Data under study:
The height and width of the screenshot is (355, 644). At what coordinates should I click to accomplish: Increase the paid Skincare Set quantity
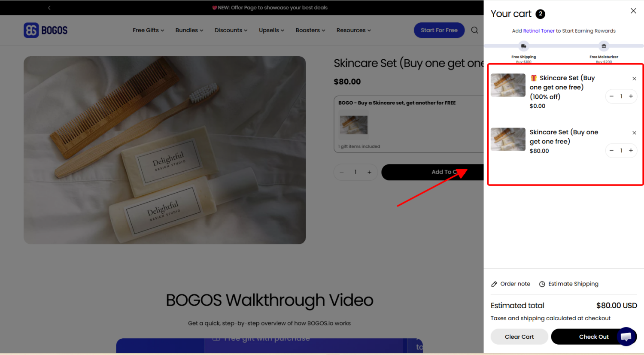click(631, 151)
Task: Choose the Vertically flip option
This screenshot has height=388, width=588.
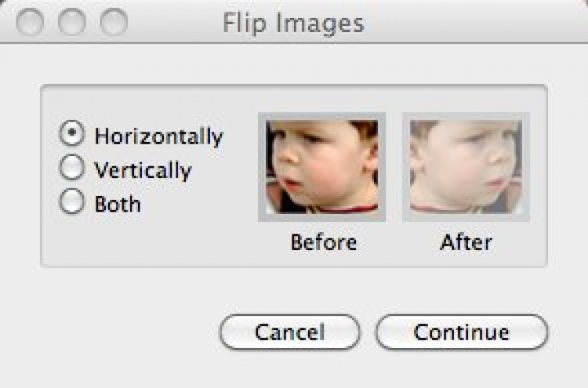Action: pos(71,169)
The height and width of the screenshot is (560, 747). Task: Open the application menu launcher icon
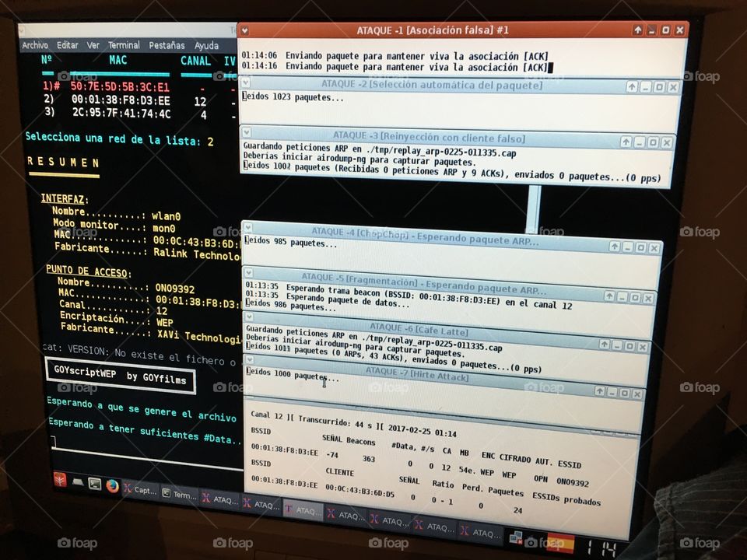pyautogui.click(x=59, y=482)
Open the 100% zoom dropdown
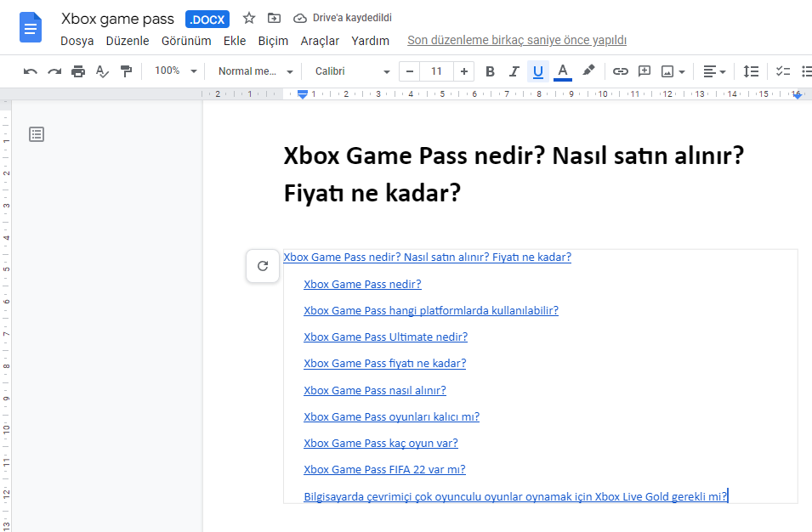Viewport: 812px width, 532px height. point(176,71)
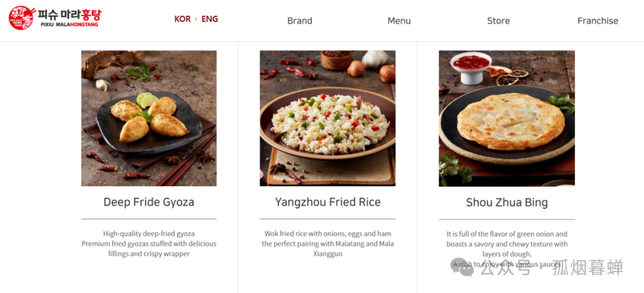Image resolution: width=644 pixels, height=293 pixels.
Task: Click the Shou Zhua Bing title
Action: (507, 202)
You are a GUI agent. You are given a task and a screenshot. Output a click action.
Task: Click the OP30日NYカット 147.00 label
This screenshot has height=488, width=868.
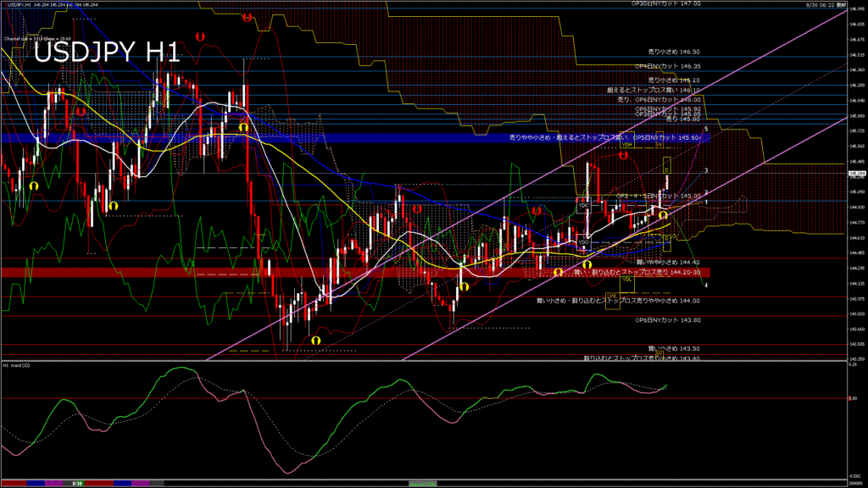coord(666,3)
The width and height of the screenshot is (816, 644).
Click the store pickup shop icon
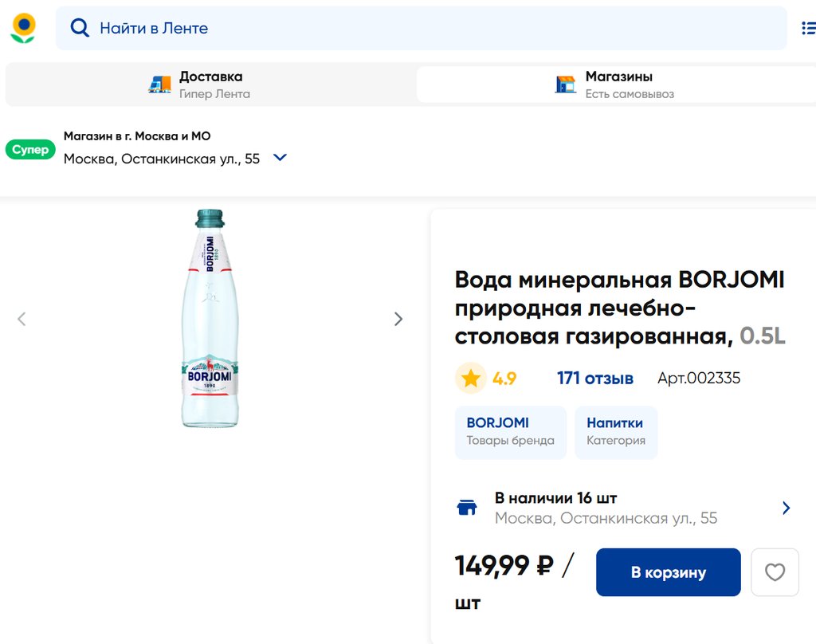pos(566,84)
==
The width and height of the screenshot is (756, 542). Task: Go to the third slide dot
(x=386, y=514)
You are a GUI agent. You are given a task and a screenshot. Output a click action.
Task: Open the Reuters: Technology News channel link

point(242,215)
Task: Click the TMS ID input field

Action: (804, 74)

Work item:
The copy should hold only the lines from the one with "The height and width of the screenshot is (560, 747)." through the one with "Task: Click the OP30日NYカット 147.00 label", exactly as they stand above. Leave out the pictures.

Worked solution:
The height and width of the screenshot is (560, 747). Task: Open the application menu launcher icon
pyautogui.click(x=59, y=482)
Open the 100% zoom dropdown
Viewport: 812px width, 532px height. point(176,71)
Image resolution: width=644 pixels, height=293 pixels.
Task: Click the Shou Zhua Bing title
Action: (507, 202)
You are a GUI agent. You are given a task and a screenshot. Output a click action.
Task: Click the OP30日NYカット 147.00 label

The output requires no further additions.